Where a line of the records contains the word "name", show that line.

Stored data
---
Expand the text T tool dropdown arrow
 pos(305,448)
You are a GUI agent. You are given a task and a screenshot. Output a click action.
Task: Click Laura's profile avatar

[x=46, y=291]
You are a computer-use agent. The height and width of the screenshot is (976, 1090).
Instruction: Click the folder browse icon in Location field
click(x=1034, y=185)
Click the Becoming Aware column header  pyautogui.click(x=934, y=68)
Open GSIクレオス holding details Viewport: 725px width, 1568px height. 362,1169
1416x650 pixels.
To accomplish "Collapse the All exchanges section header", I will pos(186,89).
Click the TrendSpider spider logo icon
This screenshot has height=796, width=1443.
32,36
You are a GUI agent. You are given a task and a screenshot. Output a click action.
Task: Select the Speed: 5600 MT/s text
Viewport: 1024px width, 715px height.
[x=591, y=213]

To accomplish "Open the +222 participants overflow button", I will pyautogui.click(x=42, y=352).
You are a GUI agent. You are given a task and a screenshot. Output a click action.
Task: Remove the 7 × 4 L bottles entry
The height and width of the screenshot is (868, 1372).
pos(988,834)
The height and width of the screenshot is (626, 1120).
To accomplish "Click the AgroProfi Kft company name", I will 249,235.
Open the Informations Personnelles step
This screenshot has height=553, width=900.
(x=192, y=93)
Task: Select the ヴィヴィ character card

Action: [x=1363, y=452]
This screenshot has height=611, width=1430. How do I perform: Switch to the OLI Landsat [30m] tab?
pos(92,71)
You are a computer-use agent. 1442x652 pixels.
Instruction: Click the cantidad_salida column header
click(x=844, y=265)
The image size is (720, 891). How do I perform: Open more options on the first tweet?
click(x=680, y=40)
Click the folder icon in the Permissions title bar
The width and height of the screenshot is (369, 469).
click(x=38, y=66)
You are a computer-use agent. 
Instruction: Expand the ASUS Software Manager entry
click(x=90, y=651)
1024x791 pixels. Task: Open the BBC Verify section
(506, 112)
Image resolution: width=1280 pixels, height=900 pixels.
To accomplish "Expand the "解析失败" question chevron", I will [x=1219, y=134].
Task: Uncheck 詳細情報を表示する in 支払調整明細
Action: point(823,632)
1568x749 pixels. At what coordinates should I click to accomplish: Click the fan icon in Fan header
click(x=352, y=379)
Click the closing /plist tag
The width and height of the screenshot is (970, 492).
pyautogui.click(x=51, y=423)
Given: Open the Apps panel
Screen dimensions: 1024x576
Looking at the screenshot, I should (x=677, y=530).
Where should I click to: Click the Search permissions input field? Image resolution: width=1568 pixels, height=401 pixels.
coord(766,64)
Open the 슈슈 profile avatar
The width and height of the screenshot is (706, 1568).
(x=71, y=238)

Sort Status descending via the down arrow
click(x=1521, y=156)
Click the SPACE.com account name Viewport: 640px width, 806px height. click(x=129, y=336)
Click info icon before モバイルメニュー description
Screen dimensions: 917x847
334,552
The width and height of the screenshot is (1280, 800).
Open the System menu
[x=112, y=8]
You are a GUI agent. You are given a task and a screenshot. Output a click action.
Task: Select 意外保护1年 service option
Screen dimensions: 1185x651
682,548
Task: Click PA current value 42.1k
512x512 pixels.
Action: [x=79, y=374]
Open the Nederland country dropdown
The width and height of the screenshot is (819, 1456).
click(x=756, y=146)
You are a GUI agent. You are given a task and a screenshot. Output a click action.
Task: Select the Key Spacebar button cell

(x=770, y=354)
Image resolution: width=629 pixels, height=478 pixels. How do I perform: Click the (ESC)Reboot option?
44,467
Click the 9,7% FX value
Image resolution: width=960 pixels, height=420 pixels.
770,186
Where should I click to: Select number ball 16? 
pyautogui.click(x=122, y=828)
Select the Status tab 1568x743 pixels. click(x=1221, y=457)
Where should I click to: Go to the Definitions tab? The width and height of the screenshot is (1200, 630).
---
• [ANSWER TO THIS PROBLEM]:
To accomplish "Click the AgroProfi Kft company name", I will 249,235.
Click the SPACE.com account name Viewport: 640px width, 806px height. click(x=129, y=336)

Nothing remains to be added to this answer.